Surprise! English Is Alive And Well in South Florida
After bitter disputes over language, Miami area is becoming fully bilingual
AMERICAN Airlines employee Giovanni Arias effortlessly slips from English to Spanish, with a stop in "Spanglish" on the way as he makes his rounds in the airport here. At the nearby newsstand, an African-American cashier watches a customer struggle to count her change and offers helpfully "diecisiete - 17 cents is your change."
After 15 years of bitter language battles in the courts, ballot box, and business, it would appear that Spanish has won its fight to be taken seriously, if not to dominate in much of Miami's public life. But underneath, English is dominating, experts say.
"Our figures show that 49 percent of the kids in our schools are Hispanic, but by the time they leave the sixth grade, English is the dominant language," said Mercedes Toural, director of Bilingual Education and Foreign Languages for the Dade County Public Schools, including Miami's schools. "Contrary to what some people think, we are immersed in an English-speaking country. The kids want to be like other kids, and they think, dream, and speak in English."
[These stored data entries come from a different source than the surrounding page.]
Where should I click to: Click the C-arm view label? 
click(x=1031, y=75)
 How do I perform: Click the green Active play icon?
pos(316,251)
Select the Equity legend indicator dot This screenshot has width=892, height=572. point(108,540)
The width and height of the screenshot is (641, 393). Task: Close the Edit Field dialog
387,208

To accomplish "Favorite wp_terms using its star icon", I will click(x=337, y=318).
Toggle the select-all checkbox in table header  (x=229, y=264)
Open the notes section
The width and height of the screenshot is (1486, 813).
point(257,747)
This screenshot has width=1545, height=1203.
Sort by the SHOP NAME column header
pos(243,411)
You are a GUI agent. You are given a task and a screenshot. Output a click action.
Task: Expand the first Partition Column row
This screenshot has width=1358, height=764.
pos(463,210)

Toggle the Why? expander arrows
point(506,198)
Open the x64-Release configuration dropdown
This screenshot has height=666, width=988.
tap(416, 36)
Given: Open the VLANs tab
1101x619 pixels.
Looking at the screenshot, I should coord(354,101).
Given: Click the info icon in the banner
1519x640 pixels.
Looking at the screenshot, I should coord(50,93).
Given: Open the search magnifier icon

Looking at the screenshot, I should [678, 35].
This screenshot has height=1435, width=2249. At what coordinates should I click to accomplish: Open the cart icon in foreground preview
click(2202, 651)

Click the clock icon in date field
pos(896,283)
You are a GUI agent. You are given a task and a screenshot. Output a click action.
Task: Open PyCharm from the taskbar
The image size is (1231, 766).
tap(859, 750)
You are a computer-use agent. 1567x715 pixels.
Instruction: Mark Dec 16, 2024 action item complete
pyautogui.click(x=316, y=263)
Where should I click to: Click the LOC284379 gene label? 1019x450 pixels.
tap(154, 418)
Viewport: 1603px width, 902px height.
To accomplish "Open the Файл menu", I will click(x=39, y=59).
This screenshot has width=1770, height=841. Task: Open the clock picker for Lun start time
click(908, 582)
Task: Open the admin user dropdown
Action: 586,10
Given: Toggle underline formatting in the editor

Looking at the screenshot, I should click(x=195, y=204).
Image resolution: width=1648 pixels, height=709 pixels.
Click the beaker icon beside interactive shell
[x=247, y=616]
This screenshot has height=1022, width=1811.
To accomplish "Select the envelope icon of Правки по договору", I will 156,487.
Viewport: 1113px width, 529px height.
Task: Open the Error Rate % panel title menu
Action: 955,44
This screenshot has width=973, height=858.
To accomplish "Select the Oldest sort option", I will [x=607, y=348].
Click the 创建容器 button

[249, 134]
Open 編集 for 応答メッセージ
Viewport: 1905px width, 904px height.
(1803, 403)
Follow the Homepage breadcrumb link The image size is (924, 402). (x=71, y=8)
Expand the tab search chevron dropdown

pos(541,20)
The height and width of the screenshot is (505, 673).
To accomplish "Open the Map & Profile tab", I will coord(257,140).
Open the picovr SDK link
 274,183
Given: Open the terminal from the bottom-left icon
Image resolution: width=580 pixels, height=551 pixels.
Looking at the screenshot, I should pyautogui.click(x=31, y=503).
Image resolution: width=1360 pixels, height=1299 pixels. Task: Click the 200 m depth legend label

In the halls of Miami High School, where some 80 percent of the students are Hispanic, the language most often heard is English. Young Latinos in this city say they virtually never watch Channels 23 or 56, the two Spanish-language stations. Mr. Arias says, "My mother likes them." But he and his friends tune in to MTV or standard Hollywood sitcoms and cop shows.
But despite this English dominance, 39 percent of children enrolling in kindergarten have limited English language skills. That's because parents - even professionals who have earned degrees at United States universities - are making a conscious choice to speak Spanish at home to keep the culture alive.
"We know that a child tends to be English-proficient by the end of the first grade, but if you don't work on the other language, the child will never be proficient in it," Ms. Toural says.
But the desire to keep Spanish language and culture alive is no longer only found among aging exiles who fled Fidel Castro's Cuba, nor young-to-middle-age Hispanic parents.
Toural and others see a new "roots" phenomenon growing when children reach their 20s. Parents who used to speak Spanish to their children and invariably got an English reply now hear them answer in their native tongue. Even Gloria Estefan, the singer, has recorded her latest album entirely in Spanish.
The seesaw commitment to Spanish among Miami's youths can be seen in the enrollment in "Spanish for Spanish speakers" courses. Some 97 percent of Hispanic elementary-school children take these courses, but in middle school, only 17 percent take them. The number climbs to as high as 35 percent in high school, as students realize that writing and reading in Spanish could be the key to finding a good job.
It is the continuing inflow of commerce, tourism, and immigrants from Latin America that has kept Spanish a vibrant part of Miami's social and economic life, unlike French, Polish, German, Yiddish, and other immigrant tongues of America.
A 1982 study "found that for 80 percent of US-born Cubans, English was the main language," Max Castro wrote in his 1992 book "Miami Now!, Immigration, Ethnicity and Social Change." "English tends to replace Spanish as the dominant language intergenerationally," he wrote. "Continuing immigration to Miami masks this intergenerational process."
A decade ago, south Florida's language confusion sparked the first of a series of nationwide efforts to promote English and ban Spanish bilingualism in schools and public life.
With the 1990 census showing that Spanish is spoken in the homes of more than half the 2 million residents of Dade County, it came as an anticlimax when, in May, the Metro Commission repealed the divisive 1980 antibilingual law. It barred spending public money on Spanish language and culture. The repeal was a sign that Hispanics, who already have elected some of their own as Miami mayor and to Congress, have the political clout to defend their culture.
BUT many of the "Anglos" (English-speaking whites) most bitterly opposed to the continuing influx of Latinos since 1960 were no longer around to feel the law's effects: Some 200,000 of these whites have fled north to largely non-Hispanic Fort Lauderdale and Palm Beach County. They have been replaced by 125,000 Cubans from the 1981 Mariel boat lift, more than 100,000 Nicaraguans fleeing their civil war, and tens of thousands of other Latin Americans.
Now the Miami area is the only major metropolitan area in the US where Spanish is spoken in a majority of homes, where the major daily newspaper, the Miami Herald, publishes a free Spanish-language issue, and where the radio dial is jammed with salsa music and impassioned Latino political commentary, often aimed at Mr. Castro just 90 miles across the sea from Key West, Fla.
Latin immigrants have tended to hire one another, which has shut out African-Americans from many entry-level jobs and led to polarization of these two groups.
But some blacks, such as the cashier at the airport here, are learning Spanish language skills and giving in to the realities of living with the commercially vital, if not dominant (at least for the moment) Spanish language.
Unless an immigration fence is erected around south Florida, demographic impulses - especially if communism is overturned in Cuba - will likely continue to join with commerce and tourism to keep Spanish language and culture alive in Miami, creating perhaps the first fully bilingual community in the nation.